■ **Given data**
+ + + + +

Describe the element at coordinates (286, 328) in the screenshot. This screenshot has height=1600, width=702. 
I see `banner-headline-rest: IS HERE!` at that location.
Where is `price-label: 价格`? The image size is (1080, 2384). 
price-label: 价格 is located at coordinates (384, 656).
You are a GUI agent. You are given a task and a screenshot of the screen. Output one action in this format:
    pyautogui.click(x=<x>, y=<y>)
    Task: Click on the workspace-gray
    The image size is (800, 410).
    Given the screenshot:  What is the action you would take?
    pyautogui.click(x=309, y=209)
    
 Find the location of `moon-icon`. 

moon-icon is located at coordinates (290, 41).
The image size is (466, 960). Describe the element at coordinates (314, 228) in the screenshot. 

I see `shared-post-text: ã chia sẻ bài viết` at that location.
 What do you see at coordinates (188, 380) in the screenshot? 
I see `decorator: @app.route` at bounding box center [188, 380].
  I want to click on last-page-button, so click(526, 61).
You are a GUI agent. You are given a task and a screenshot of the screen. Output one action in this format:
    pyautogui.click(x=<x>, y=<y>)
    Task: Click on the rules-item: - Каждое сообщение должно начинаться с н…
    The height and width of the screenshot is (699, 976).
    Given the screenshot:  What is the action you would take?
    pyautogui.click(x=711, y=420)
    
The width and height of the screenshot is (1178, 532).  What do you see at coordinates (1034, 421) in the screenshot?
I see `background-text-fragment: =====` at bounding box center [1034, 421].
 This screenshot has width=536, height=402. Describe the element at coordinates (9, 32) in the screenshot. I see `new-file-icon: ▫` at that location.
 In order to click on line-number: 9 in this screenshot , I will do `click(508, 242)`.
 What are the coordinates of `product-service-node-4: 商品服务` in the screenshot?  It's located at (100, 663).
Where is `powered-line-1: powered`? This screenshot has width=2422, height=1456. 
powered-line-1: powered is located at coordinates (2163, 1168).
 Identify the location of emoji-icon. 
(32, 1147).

+ + + + +

■ **Work to be completed**
Can you write out again, exactly as they appear, the lines starting with the one containing "The image size is (466, 960)." and going on through the one containing "pyautogui.click(x=711, y=420)"?

■ **Result of the exercise**
The image size is (466, 960). Describe the element at coordinates (314, 228) in the screenshot. 

I see `shared-post-text: ã chia sẻ bài viết` at that location.
 What do you see at coordinates (188, 380) in the screenshot? 
I see `decorator: @app.route` at bounding box center [188, 380].
  I want to click on last-page-button, so click(526, 61).
You are a GUI agent. You are given a task and a screenshot of the screen. Output one action in this format:
    pyautogui.click(x=<x>, y=<y>)
    Task: Click on the rules-item: - Каждое сообщение должно начинаться с н…
    The height and width of the screenshot is (699, 976).
    Given the screenshot:  What is the action you would take?
    pyautogui.click(x=711, y=420)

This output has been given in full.